教程：如何有效运行阿里千问QwQ-32B

2025-03-08 11K banq

阿里千问Qwen 发布了 QwQ-32B - 一个在许多基准测试中性能可与 DeepSeek-R1 相媲美的推理模型。然而，人们一直在经历无限的生成、多次重复、标记问题和微调问题。我们希望本指南能够帮助调试和修复大多数问题！

如果你在 QwQ-32B 上重复了无数次，你并不孤单！我制作了一个指南来帮助调试东西！我还上传了动态 4 位量化和其他 GGUF！指南链接：https://docs.unsloth.ai/basics/tutorial-how-to-run-qwq-32b-effectively

要点：

当使用重复惩罚来抵消循环时，它反而会导致循环！
Qwen 团队确认，对于长上下文（128K），您应该使用 YaRN。
当使用重复惩罚时，添加--samplers "top_k;top_p;min_p;temperature;dry;typ_p;xtc"以停止无限生成。
使用min_p = 0.1有助于删除低概率的标记。
尝试使用 --repeat-penalty 1.1 --dry-multiplier 0.5以减少重复。
请--temp 0.6 --top-k 40 --top-p 0.95按照 Qwen 团队的建议使用。

以下是该教程介绍运行的9个步骤，详细点击标题：

1、在此处获取 GitHubllama.cpp上的最新版本。您也可以按照下面的构建说明进行操作。如果您没有 GPU 或只想要 CPU 推理，请更改为。-DGGML_CUDA=ON-DGGML_CUDA=OFF

apt-get update
apt-get install build-essential cmake curl libcurl4-openssl-dev -y
git clone https://github.com/ggerganov/llama.cpp
cmake llama.cpp -B llama.cpp/build \
    -DBUILD_SHARED_LIBS=ON -DGGML_CUDA=ON -DLLAMA_CURL=ON
cmake --build llama.cpp/build --config Release -j --clean-first --target llama-quantize llama-cli llama-gguf-split
cp llama.cpp/build/bin/llama-* llama.cpp

2、通过（安装后）下载模型pip install huggingface_hub hf_transfer。
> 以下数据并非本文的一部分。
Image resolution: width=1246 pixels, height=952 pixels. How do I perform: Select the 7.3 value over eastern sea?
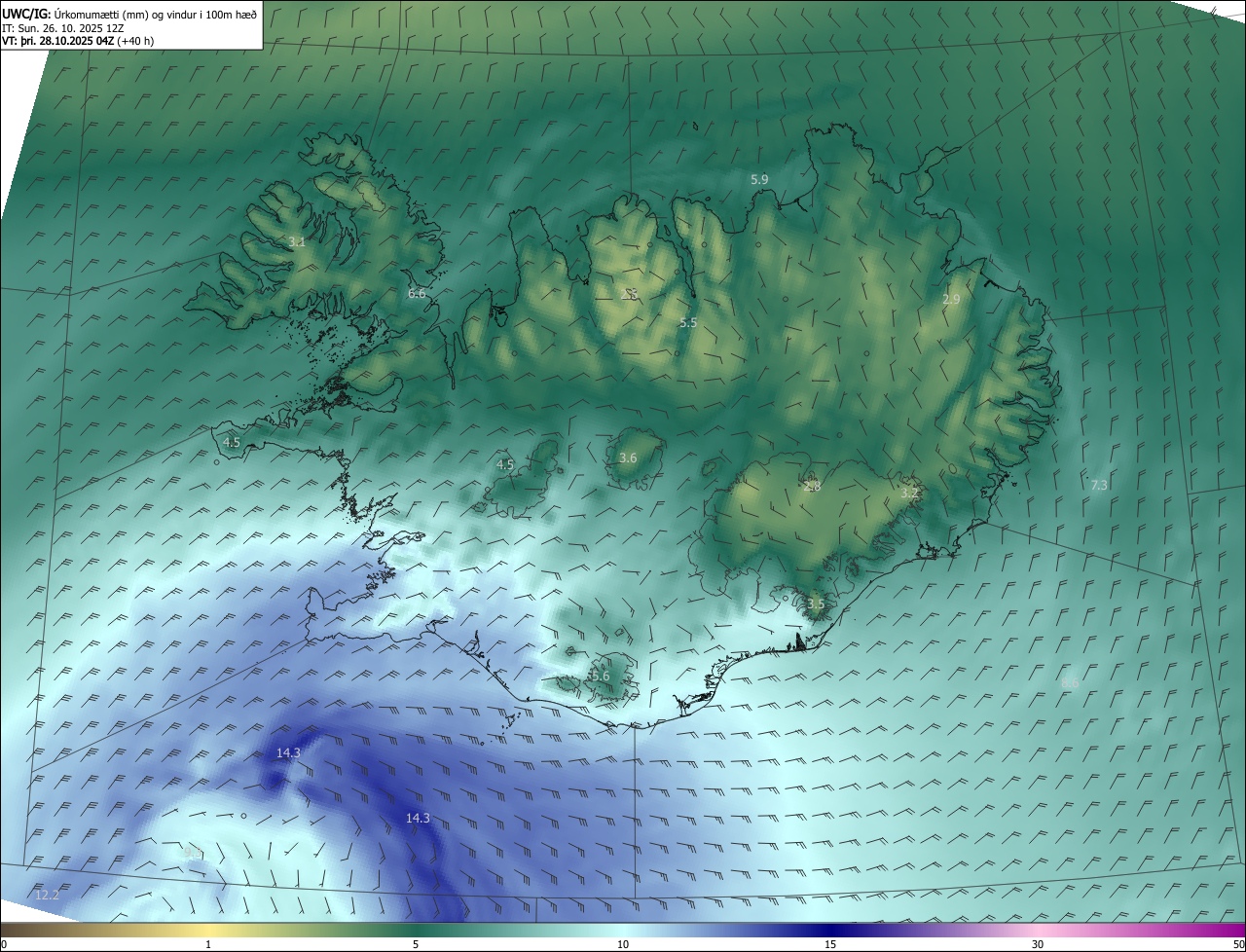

您可以选择 Q4_K_M，或其他量化版本（如 BF16 全精度）。更多版本请访问： https: //huggingface.co/unsloth/QwQ-32B-GGUF

# !pip install huggingface_hub hf_transfer
import os
os.environ["HF_HUB_ENABLE_HF_TRANSFER"] = "1"
from huggingface_hub import snapshot_download
snapshot_download(
    repo_id = "unsloth/QwQ-32B-GGUF",
    local_dir = "unsloth-QwQ-32B-GGUF",
    allow_patterns = ["*Q4_K_M*"], # For Q4_K_M
)

3、运行 Unsloth 的 Flappy Bird 测试，它会将输出保存到Q4_K_M_yes_samplers.txt

4、编辑--threads 32CPU 线程数、--ctx-size 16384上下文长度、--n-gpu-layers 99GPU 在多少层上卸载。如果您的 GPU 内存不足，请尝试调整它。如果您只有 CPU 推理，也可以将其删除。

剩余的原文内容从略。